In 2008 I shot a short film on 8mm for an introductory film class at the Academy of Art University in San Francisco.
The film lab didn’t have access to fancy film scanning machines that digitize the film frame by frame, so when you got your film developed, they’d hand you a MiniDV cassette with a recording of the film projected, somehow. Maybe through some kind of telecine setup that projected directly into a DV camera, or maybe literally a projection onto a wall — I’m not sure. But it didn’t look great.
Here’s a snapshot from the MiniDV:

The film was about a garden gnome who regrets running away from home; when he seeks out his person, she’s already moved on —to a lawn flamingo.* You can’t go home again, etc.
When I showed the film to the class — to rapturous indifference—some peers immediately had suggestions on how to make the exposure look better, as the darks looked too dark and yet the highlights were also washed out. (“Take a light reading in the shadows and in the sunlight and use the average.”)
I nodded along, fairly confident that I had exposed the film pretty well.

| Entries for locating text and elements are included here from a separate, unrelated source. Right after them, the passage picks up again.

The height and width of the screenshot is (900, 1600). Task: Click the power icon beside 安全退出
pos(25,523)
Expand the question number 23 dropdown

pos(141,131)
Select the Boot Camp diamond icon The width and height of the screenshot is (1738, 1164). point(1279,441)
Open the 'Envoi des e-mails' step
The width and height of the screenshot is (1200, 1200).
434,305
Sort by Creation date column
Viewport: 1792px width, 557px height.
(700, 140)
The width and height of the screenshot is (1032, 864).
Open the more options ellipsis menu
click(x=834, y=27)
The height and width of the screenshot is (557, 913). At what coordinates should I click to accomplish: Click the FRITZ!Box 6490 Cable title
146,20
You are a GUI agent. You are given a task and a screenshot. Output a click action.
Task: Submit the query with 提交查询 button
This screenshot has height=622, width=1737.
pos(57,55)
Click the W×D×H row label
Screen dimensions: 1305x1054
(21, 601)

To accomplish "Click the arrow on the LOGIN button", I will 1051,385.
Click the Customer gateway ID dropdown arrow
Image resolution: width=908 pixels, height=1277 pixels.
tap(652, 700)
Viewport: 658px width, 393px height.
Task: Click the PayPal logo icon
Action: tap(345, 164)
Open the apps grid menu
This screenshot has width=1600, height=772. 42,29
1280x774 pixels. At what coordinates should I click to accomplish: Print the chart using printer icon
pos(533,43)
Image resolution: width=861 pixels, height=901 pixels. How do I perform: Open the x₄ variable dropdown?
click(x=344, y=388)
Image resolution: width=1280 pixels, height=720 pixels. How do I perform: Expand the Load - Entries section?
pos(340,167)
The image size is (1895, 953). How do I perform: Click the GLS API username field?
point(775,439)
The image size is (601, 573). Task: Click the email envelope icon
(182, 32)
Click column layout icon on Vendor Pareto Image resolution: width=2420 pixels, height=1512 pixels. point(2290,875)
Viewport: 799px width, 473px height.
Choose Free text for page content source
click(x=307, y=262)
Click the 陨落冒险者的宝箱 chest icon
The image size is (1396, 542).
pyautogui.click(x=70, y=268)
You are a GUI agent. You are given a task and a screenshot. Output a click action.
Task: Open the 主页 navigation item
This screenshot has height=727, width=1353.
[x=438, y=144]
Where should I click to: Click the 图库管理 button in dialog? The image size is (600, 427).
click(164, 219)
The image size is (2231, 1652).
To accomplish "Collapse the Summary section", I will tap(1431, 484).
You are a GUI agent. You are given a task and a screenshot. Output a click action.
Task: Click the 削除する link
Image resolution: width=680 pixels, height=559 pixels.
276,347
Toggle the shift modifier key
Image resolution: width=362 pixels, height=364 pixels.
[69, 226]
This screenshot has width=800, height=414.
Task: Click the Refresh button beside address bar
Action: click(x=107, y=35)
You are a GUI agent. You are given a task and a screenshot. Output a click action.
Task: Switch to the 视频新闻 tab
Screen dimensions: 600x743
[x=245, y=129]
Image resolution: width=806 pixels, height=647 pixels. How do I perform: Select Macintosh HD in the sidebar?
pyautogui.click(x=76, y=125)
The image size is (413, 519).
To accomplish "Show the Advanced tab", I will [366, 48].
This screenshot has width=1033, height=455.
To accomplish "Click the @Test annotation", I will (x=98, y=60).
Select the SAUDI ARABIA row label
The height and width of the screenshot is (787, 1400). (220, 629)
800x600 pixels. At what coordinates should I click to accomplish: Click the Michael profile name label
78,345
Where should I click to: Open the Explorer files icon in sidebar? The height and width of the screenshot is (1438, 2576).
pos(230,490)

It was just a bad transfer.
The class instructor’s feedback was that human actors might be more emotive than garden gnomes — which, fair enough.
So I recently took the film out of storage, thinking I might send it away to be properly scanned. Before spending money, though, I unspooled some of the film on a light table to see what it actually looked like, as photographed through a loupe:



Looks pretty good! Decent enough. And sharper than expected, for something that is literally 8 millimeters wide. I’m not going to actually get them scanned; I just needed to know that I hadn’t messed up the exposure.
Here’s an animation made from still frames of most of the shots.
*That’s actually the biggest regret; there isn’t a clear shot of the flamingo. And I used a wacky looking flamingo that didn’t read well on camera, when I should have gotten a very obvious classic, plastic flamingo. As compensation for the project, I offered the actress the choice of keeping either the gnome or the flamingo. She chose the flamingo, and went off to meet a friend of hers who she told me was a literal “wizard,” not metaphorically.
And one more thing I’ve just remembered— she mentioned her glasses broke so I gave her an old pair of mine, which seemed like a vaguely similar prescription, I guess? She was excited about it and left with glasses and a flamingo. That’s how Craigslist in San Francisco worked at the time.